The alliterating story below is based on a dream I had several years ago. Please contact me for permission to reproduce.

Darkness devours me.

I am enveloped in emptiness.

Are my eyes open or are they closed? I strain against this shroud of night and still see nothing.

What is this place?

An image illuminates in front of me. A large, leafy tree streaks past and vanishes.

It deserts me to the darkness again.

In a moment, more images appear. A rapid succession of snapshots and thoughts clamor before my eyes and mingle in my mind.

I see seedlings. Several supple shoots have emerged before me and then swiftly stream away.

“The first trees on earth were not seedlings”, my mind observes. “They were not created as small insignificant saplings.”

That thought is rapidly replaced with a vision of a man.

He’s maybe 30; he is muscular and needs to shave.

He fades away.

In his place I see an infant.

A tiny bundle of pink skin upon a soft blanket flickers briefly in my brain.

“Man was created with age,” is the next statement I hear. “Adam did not begin his life as a baby, he began as a grown man.”

The voice seems like my own.

The thoughts do not.

Reeling before me now is a blur of rivers, forests, mountains and even layers of the earth. It is like a movie rushing rapidly before my retina.

The soundtrack of this epic is proclaiming a peculiarly plain concept:

“The earth was created with age. Creation and evolution are not in total opposition. There is a reason that science finds the earth to be quite old: it was made that way.”

Thoughts continue to tumble through my mind; pictures parade before me. I listen in amazement to what seems to be puzzlingly profound and yet rather apparent all at once.

“Adam was created as an adult. Trees and plants were made fully grown.”

I suddenly feel quite certain that, if I were to chop down some of the trees that had been spoken into existence, I would find a range of rings running through their trunks.

“The earth was brought to life with age built into it… just like Adam. He did not begin life as an infant. The earth came into being with what it would need to sustain the life that was created. It was old when it was young. The world was
made with maturity; it was also produced with purpose.”

These thoughts are thrilling. Why had I not seen this before? It seems so simple. Obtusely obvious. Had others not observed this correlation? If they had, why wasn’t it being candidly conveyed?

In the span of thirty seconds I have been ravaged by a radical revelation. I feel the weight of its worth resting on me; it is tantamount to tangible.
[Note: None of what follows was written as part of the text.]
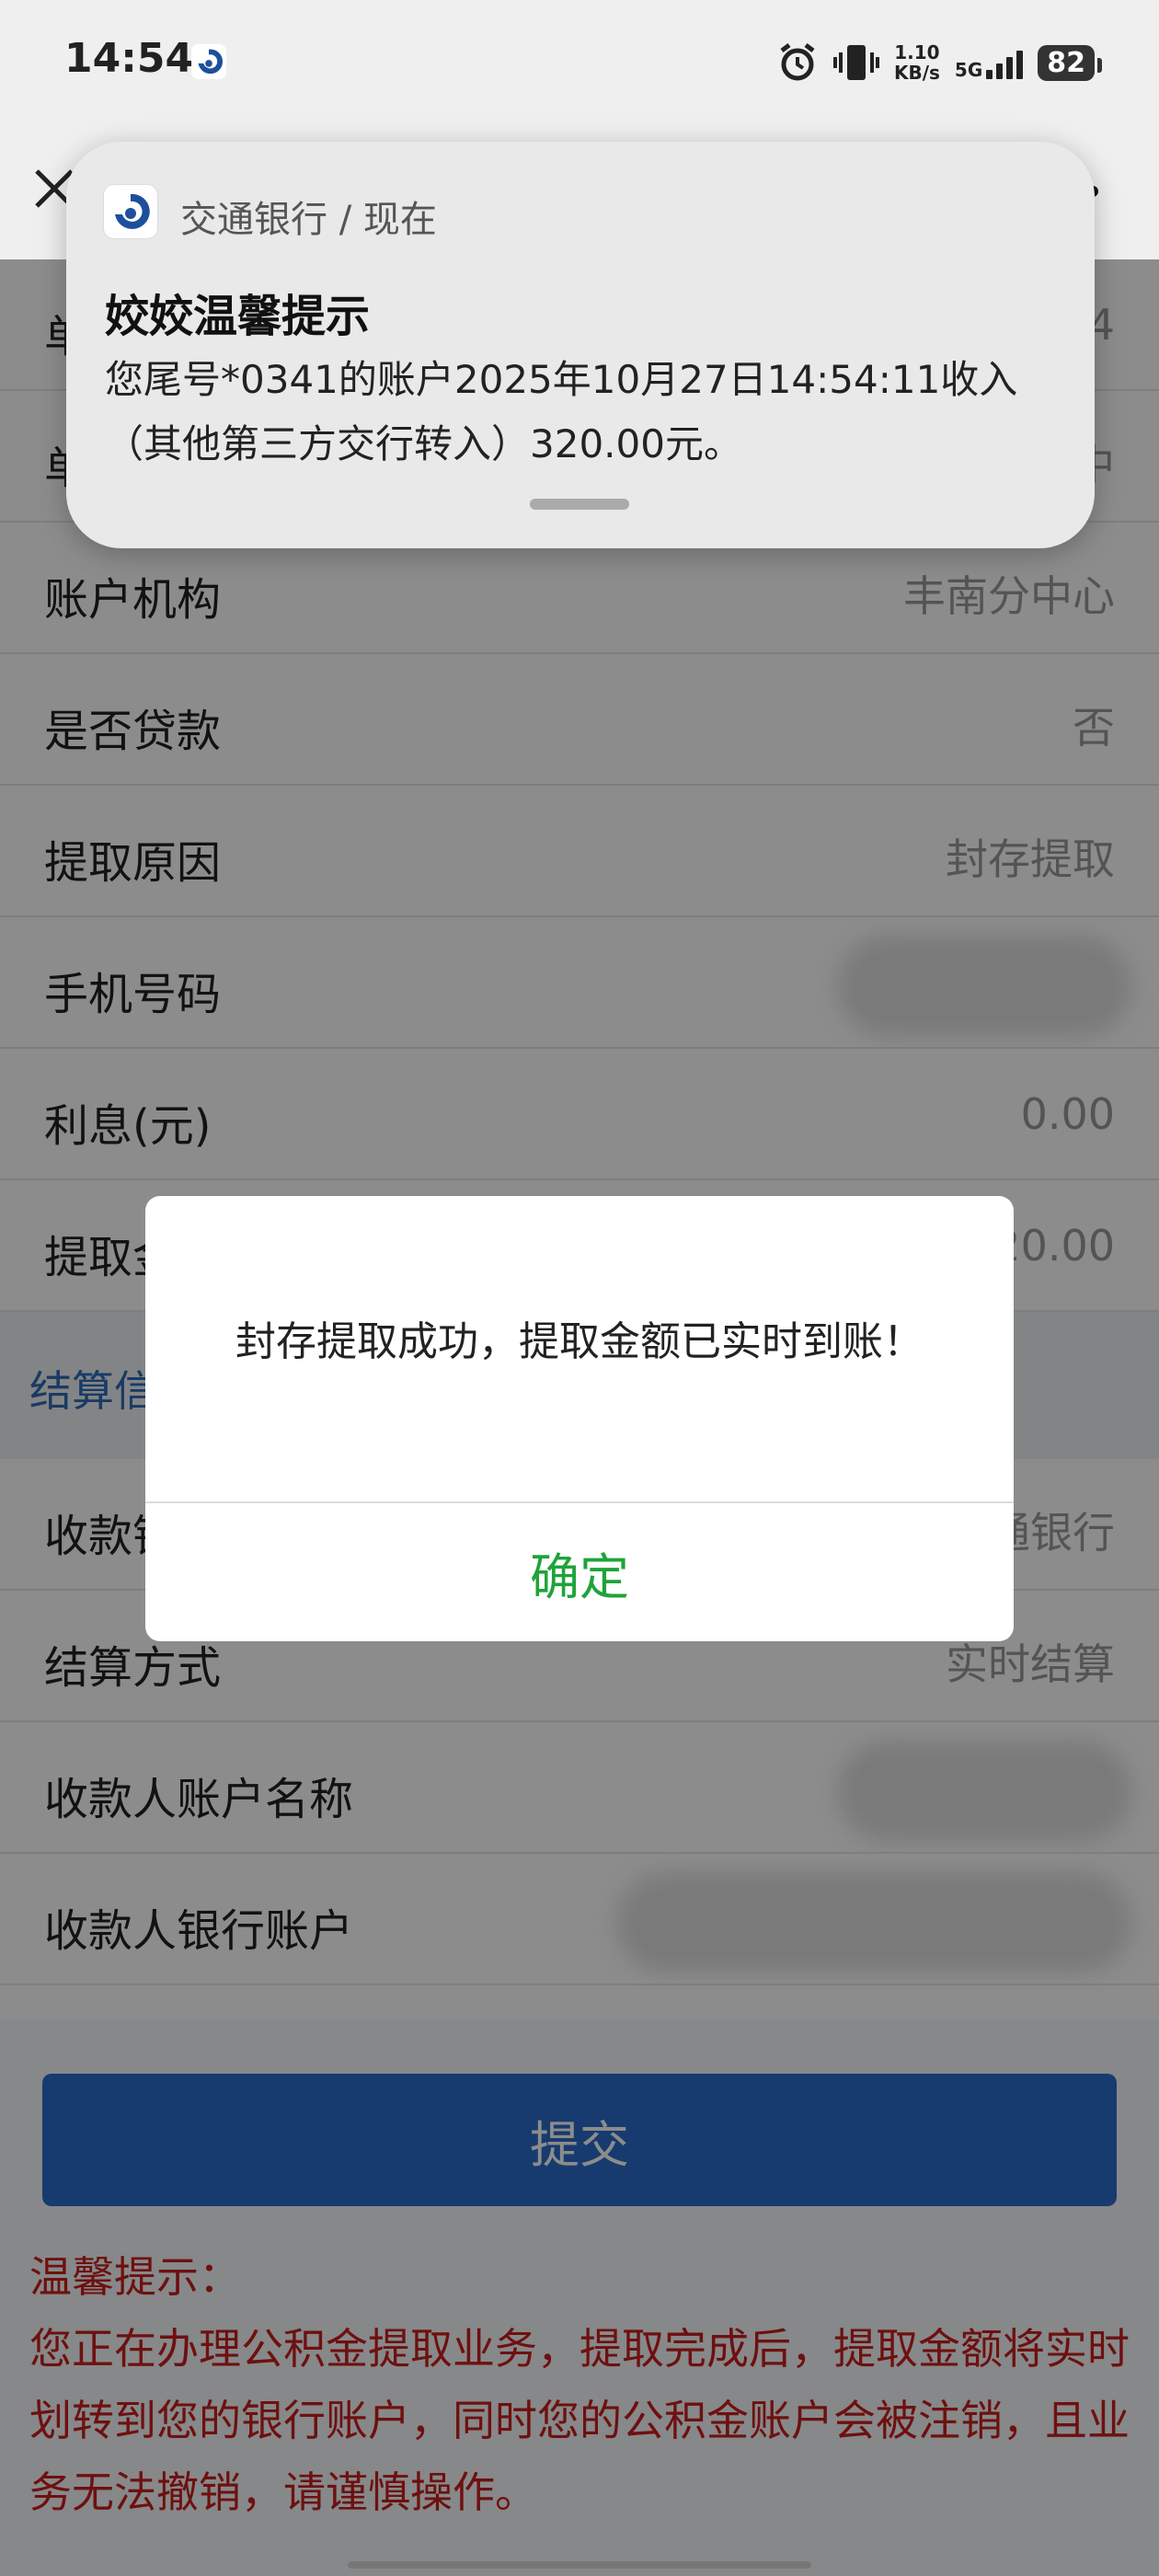  Describe the element at coordinates (130, 212) in the screenshot. I see `bank-logo-icon` at that location.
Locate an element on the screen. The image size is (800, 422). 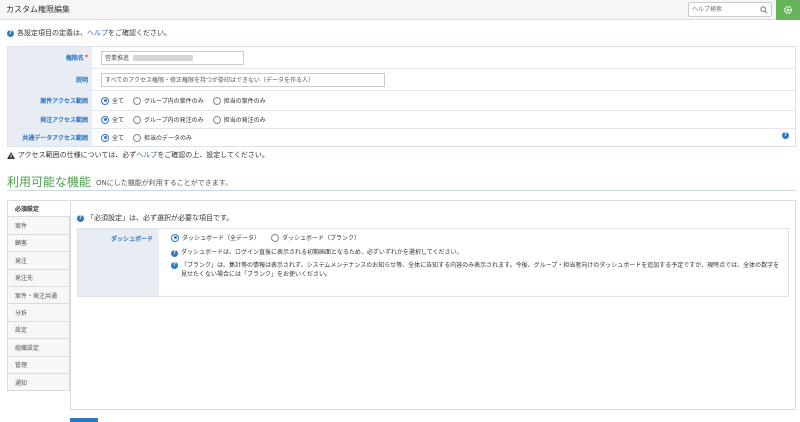
top-bar: カスタム権限編集 is located at coordinates (400, 10).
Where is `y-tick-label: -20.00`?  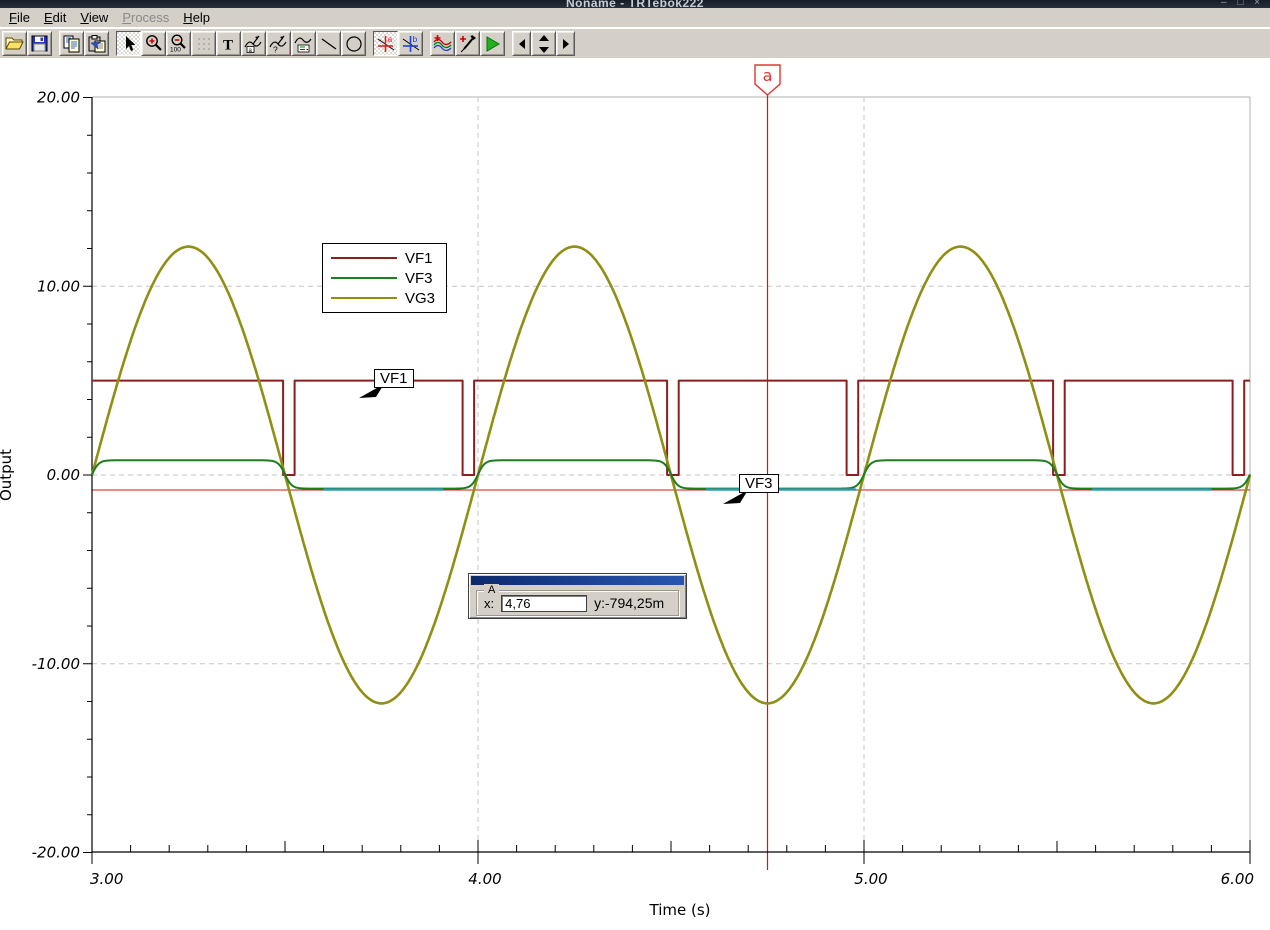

I am neither a theologian nor am I a scientist. I don’t claim that the ethics of evolution are completely compatible with the Bible’s account of creation. But certainly Science can come concurrent to creation and affirm our faith with facts.

Of course, the Omnipotent Originator of the Universe is exceedingly elusive to what our mind could ever envision. Above what science could ever extensively elucidate.

Accordingly, creation is confounding too. Each diverse discovery deems it more marvelous to grasp. Many scientists have reluctantly relented to the theory of Intelligent Design.

That’s why, alongside those facts, we also need faith.

Lying inexplicably at the intersection of those two essential elements is an exceptional endowment: the intermittent insight of our dreams.